Start of Block
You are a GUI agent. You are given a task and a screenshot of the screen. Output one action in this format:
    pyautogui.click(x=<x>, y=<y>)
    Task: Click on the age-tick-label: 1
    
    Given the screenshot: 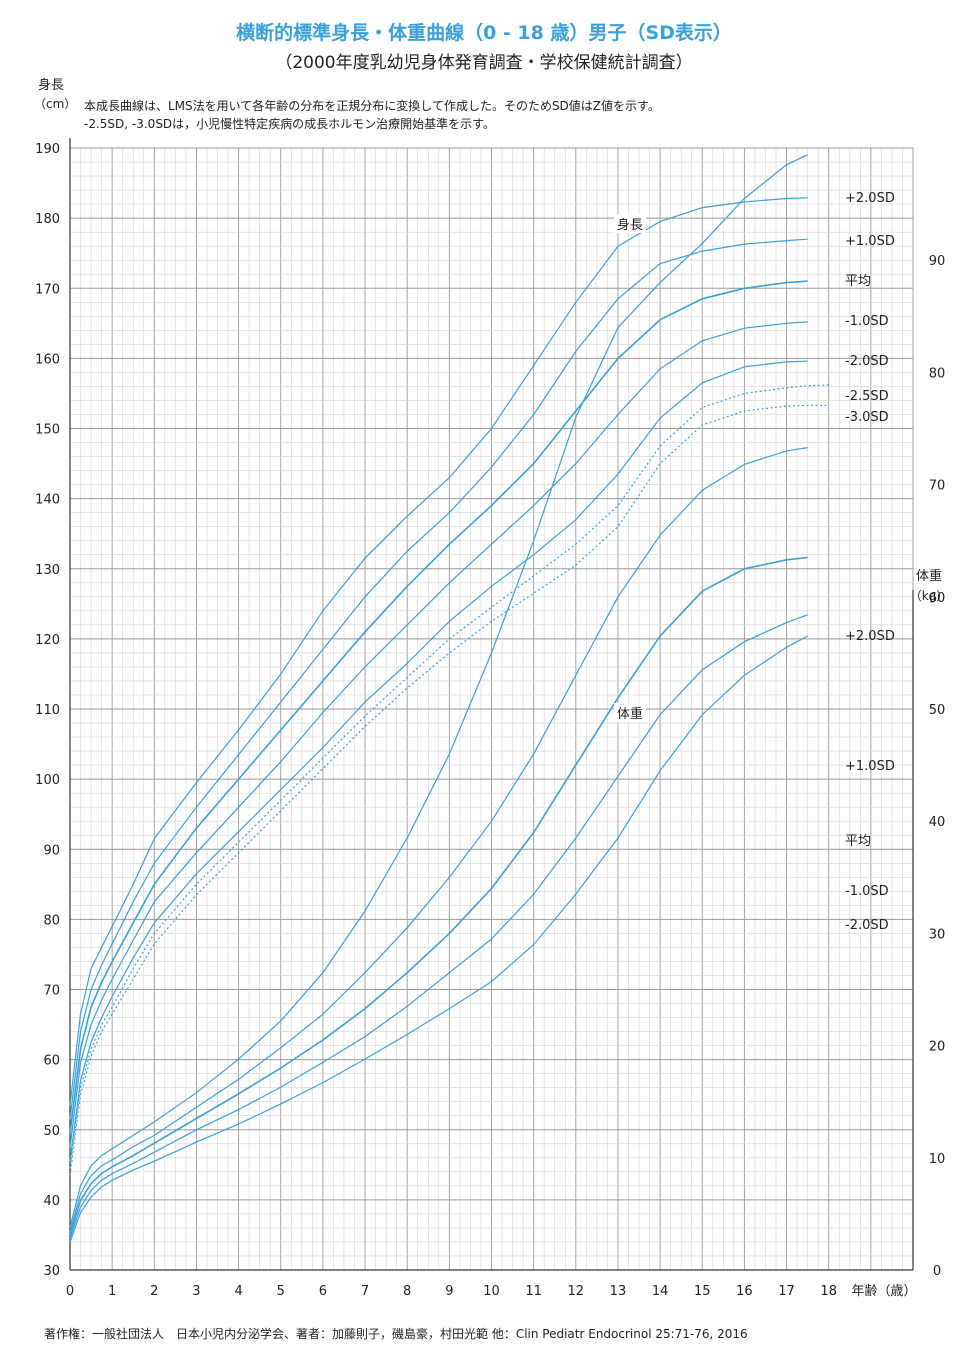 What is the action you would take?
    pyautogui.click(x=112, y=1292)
End of Block
Start of Block
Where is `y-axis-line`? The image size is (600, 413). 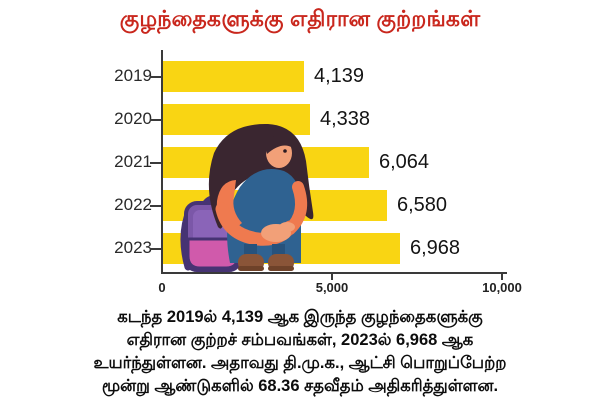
End of Block
Start of Block
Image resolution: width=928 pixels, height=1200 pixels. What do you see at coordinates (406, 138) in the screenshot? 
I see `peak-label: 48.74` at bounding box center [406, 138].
End of Block
> Problem statement: Print the stretch from the line that contains "Image resolution: width=928" through the line that contains "center [406, 138]." in the records above, copying each line exactly, including both end lines.

> Answer below:
Image resolution: width=928 pixels, height=1200 pixels. What do you see at coordinates (406, 138) in the screenshot? 
I see `peak-label: 48.74` at bounding box center [406, 138].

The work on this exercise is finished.